-- LISTED RECORDS --
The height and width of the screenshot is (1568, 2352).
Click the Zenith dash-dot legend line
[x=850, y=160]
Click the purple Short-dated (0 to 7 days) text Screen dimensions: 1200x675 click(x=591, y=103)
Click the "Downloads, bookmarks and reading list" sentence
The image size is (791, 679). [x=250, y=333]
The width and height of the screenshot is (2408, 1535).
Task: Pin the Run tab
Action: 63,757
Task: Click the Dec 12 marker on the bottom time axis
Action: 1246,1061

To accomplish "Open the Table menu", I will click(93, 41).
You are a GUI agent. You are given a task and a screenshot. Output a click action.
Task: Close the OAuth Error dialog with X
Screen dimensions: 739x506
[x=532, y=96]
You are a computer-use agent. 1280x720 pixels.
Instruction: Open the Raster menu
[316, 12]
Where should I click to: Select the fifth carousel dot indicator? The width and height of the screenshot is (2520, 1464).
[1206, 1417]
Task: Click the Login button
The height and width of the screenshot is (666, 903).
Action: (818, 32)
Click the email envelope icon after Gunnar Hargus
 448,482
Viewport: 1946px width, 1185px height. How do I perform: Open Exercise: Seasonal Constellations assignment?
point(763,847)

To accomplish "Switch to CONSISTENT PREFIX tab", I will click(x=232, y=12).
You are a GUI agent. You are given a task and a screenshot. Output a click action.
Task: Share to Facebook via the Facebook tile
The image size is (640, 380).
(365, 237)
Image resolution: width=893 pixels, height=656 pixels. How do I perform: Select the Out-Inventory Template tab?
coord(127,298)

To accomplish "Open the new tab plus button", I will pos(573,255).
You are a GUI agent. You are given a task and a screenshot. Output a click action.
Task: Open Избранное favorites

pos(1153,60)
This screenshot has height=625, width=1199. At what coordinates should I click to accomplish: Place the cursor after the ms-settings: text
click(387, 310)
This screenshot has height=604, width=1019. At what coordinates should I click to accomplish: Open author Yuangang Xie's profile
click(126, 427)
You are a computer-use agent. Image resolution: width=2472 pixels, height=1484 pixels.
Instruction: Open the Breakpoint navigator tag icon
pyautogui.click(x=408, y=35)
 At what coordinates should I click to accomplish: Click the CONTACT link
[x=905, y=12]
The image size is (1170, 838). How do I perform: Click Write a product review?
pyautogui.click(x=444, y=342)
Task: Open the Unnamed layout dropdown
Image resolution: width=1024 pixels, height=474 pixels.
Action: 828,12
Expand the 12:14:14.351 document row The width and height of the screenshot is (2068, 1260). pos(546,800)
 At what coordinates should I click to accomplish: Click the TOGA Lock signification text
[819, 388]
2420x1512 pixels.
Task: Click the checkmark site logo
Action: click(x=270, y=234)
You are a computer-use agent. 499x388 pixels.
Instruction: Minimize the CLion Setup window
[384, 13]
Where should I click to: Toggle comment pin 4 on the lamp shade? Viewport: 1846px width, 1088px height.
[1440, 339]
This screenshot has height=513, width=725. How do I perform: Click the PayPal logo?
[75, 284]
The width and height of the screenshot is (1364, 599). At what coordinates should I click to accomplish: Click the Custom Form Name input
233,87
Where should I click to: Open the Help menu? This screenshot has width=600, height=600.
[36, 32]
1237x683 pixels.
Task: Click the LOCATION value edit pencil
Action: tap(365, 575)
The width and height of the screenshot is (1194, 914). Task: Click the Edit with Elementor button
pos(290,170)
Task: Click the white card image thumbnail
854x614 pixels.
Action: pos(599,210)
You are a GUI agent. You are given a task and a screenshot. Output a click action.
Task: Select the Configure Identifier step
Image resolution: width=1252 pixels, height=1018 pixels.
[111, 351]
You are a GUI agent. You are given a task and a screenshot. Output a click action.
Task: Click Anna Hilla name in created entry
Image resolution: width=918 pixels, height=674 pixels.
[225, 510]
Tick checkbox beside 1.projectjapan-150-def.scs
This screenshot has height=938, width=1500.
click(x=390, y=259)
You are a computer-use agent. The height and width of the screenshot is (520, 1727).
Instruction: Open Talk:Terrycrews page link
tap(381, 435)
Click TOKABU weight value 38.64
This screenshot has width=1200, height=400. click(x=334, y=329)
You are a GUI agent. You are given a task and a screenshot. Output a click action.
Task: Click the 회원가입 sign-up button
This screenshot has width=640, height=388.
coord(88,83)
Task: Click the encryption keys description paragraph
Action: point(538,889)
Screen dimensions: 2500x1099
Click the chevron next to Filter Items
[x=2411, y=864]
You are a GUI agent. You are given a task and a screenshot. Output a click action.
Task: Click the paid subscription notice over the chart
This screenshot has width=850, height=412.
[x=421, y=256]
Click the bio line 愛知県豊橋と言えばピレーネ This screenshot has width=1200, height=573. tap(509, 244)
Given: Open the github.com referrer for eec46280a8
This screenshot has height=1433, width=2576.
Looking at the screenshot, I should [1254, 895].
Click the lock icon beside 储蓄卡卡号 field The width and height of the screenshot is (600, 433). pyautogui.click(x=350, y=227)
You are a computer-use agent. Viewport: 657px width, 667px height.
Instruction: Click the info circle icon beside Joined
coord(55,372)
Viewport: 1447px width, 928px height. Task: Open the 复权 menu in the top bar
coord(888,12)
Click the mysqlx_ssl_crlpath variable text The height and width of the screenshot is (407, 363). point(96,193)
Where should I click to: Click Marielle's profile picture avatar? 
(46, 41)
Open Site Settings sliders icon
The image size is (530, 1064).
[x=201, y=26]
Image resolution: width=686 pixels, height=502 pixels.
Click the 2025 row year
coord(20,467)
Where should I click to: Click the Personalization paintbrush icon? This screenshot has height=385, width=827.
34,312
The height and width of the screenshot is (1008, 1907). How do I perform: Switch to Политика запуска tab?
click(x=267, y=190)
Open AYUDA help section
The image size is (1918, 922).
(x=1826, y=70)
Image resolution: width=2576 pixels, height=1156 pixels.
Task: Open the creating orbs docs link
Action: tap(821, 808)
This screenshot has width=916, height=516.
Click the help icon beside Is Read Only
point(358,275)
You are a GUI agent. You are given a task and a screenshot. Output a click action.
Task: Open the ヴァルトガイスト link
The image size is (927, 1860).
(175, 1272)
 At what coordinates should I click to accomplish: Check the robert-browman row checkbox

-- TASK PROMPT --
Filter the rows above down to each line that contains the string "will", and copy those lines. Case counts when matching.

-- EXERCISE ANSWER --
To accomplish "Open the Table menu", I will click(93, 41).
To accomplish "Switch to CONSISTENT PREFIX tab", I will click(x=232, y=12).
To accomplish "Open the new tab plus button", I will pos(573,255).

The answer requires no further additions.